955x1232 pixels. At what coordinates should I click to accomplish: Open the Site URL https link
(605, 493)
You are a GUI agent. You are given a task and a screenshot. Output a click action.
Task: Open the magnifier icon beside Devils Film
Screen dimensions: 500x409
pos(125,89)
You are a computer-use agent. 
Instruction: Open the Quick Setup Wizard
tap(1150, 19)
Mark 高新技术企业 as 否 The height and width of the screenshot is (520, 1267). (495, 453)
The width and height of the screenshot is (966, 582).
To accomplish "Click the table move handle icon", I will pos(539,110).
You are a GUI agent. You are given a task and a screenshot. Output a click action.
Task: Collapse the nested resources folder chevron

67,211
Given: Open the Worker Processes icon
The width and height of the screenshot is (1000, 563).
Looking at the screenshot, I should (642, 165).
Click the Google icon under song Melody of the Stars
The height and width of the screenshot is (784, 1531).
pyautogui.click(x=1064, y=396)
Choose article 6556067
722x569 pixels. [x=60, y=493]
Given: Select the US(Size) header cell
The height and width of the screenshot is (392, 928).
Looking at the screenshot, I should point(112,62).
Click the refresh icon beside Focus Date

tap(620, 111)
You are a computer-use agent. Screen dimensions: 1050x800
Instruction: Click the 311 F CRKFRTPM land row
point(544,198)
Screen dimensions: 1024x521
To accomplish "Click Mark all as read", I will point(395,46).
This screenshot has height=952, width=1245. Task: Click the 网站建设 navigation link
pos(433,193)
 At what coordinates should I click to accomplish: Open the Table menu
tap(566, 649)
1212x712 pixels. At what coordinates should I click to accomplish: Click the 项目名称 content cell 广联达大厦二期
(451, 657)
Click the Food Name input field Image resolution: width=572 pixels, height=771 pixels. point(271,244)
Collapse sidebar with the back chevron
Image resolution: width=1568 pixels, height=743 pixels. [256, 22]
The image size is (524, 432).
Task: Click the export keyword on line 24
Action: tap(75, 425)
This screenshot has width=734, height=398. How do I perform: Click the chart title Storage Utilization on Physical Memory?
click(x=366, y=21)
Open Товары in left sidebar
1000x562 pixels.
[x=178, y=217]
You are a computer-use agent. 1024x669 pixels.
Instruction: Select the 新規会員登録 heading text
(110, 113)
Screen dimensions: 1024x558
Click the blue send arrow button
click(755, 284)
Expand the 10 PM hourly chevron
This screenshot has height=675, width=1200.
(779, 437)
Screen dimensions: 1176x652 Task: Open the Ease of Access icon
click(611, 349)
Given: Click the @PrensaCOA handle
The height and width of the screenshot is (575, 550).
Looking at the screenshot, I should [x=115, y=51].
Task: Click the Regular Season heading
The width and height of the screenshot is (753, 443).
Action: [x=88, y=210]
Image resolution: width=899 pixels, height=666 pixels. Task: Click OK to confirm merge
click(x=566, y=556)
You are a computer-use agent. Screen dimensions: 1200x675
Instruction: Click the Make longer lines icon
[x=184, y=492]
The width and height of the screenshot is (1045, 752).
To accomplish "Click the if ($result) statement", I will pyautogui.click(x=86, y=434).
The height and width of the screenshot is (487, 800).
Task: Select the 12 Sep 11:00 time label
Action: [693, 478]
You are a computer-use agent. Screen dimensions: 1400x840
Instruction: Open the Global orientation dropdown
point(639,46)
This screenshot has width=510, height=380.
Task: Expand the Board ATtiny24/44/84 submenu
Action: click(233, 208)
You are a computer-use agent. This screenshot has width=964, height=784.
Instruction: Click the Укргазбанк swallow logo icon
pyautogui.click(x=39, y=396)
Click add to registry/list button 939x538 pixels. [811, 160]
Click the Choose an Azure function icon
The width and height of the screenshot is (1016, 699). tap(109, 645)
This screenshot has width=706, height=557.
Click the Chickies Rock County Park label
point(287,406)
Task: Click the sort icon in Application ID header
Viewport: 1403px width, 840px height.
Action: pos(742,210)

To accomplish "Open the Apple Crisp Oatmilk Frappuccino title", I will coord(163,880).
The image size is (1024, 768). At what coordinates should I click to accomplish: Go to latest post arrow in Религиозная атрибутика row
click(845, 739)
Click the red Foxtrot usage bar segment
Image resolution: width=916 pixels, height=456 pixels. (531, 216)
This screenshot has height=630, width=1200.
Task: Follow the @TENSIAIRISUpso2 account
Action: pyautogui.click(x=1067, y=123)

++++

Look over the listing and return each line that holds "header".

[TASK SOLUTION]
Given: Select the US(Size) header cell
Task: Click the sort icon in Application ID header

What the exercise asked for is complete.